• [Problems]
1. Return the part of the passage on the English sonnet starting at "Than in the" and ending at "with false compare.", word for word.
2. Summarize the passage on the English sonnet below in two sentences.

• [Provided passage]

The English sonnet (also called the Shakespearean sonnet, after the poet who honed it to its finest achievement in English) is composed of three quatrains and a concluding couplet. It's rhymed ababcdcdefefgg. Here's Shakespeare's Sonnet 130:

My mistress' eyes are nothing like the sun;

Coral is far more red than her lips' red;

If snow be white, why then her breasts are dun;

If hairs be wires, black wires grow on her head.

I have seen roses damasked, red and white,

But no such roses see I in her cheeks;

And in some perfumes is there more delight

Than in the breath that from my mistress reeks.

I love to hear her speak; yet well I know

That music hath a far more pleasing sound.

I grant I never saw a goddess go:

My mistress, when she walks, treads on the ground.

And yet, by heaven, I think my love as rare

As any she belied with false compare.

Shakespeare puts a twist in the convention of the sonnet as the form of love poems. Frequently, the sonnet idealizes the speaker's loved one as the perfection of beauty, but Sonnet 130 says that this speaker's loved one is far from perfect. In fact, through the three quatrains, it seems she lacks any beauty. The concluding couplet, however, spins the poem around: While the speaker's loved one isn't perfect, she is as beautiful as any woman made perfect through false comparisons. Notice especially the rhyming couplet, rare and compare, that ends this sonnet. This change in the rhyme scheme from the Italian sonnet to the English—the addition of a rhyming couplet to end the poem—makes for an emphatic ending. It provides a sense of finality. The final word, compare, is literally and metaphorically the final word on the subject. The rhyme snaps the poem shut.

• [Data rows]
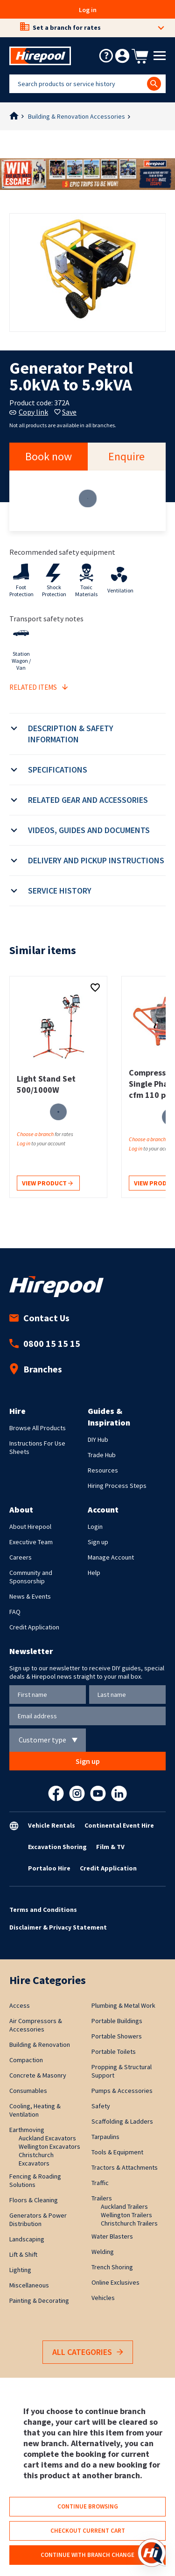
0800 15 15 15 (44, 1343)
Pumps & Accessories (122, 2090)
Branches (35, 1369)
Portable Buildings (116, 2021)
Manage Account (111, 1557)
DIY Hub (98, 1439)
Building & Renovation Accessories (76, 116)
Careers (20, 1557)
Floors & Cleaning (33, 2200)
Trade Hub (102, 1455)
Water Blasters (112, 2236)
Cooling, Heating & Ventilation (35, 2110)
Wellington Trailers (126, 2215)
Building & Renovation (39, 2044)
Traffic (100, 2183)
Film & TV (110, 1846)
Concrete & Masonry (37, 2075)
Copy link (28, 412)
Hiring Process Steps (117, 1485)
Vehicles (103, 2298)
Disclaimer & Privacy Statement (58, 1927)
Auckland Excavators (47, 2138)
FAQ (15, 1611)
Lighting (20, 2270)
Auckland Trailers (124, 2206)
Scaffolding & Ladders (122, 2121)
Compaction (26, 2060)
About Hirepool (30, 1526)
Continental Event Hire (119, 1825)
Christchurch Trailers (129, 2223)
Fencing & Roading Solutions (35, 2180)
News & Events (30, 1596)
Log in (88, 10)
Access (19, 2005)
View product (47, 1184)
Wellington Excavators (49, 2146)
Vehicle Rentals (51, 1825)
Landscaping (26, 2239)
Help (94, 1572)
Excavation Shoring (57, 1846)
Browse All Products (37, 1428)
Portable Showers (116, 2036)
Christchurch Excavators (36, 2159)
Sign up (98, 1542)
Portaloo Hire (49, 1868)
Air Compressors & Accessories (35, 2025)
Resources (103, 1470)
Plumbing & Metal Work (123, 2005)
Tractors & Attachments (124, 2167)
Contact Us (39, 1318)
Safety (100, 2106)
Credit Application (34, 1627)
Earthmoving (26, 2129)
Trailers (101, 2198)
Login (95, 1526)
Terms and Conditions (43, 1909)
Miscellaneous (29, 2285)
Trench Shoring (112, 2267)
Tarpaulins (105, 2136)
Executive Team (31, 1542)
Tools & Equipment (117, 2152)
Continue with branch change (87, 2555)
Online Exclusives (115, 2282)
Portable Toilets (113, 2051)
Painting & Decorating (39, 2300)
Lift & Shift (23, 2254)
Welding (102, 2251)
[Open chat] (152, 2553)
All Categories (87, 2352)
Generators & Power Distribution (38, 2219)
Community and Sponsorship (30, 1576)
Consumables (28, 2090)
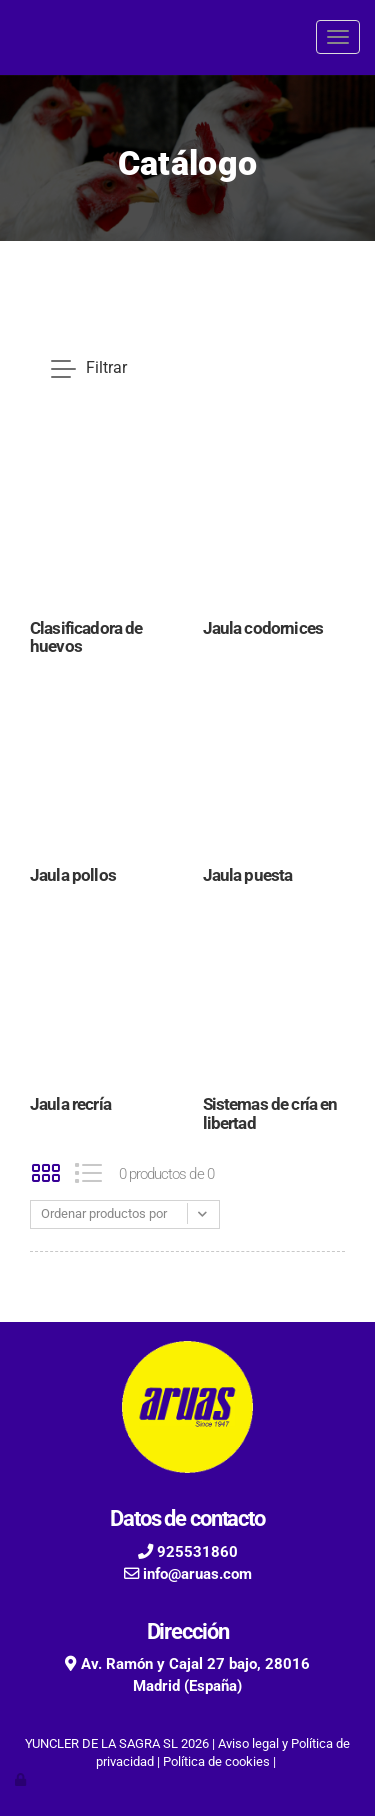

• [Full answers]
1.
Than in the breath that from my mistress reeks.

I love to hear her speak; yet well I know

That music hath a far more pleasing sound.

I grant I never saw a goddess go:

My mistress, when she walks, treads on the ground.

And yet, by heaven, I think my love as rare

As any she belied with false compare.

2. The English, or Shakespearean, sonnet consists of three quatrains and a concluding couplet rhymed ababcdcdefefgg, and Shakespeare's Sonnet 130 twists the form's convention of idealizing the loved one by presenting her through the quatrains as far from perfect. Its concluding couplet turns the poem around by claiming she is as beautiful as any woman made perfect through false comparisons, and this rhyming couplet gives the poem an emphatic sense of finality.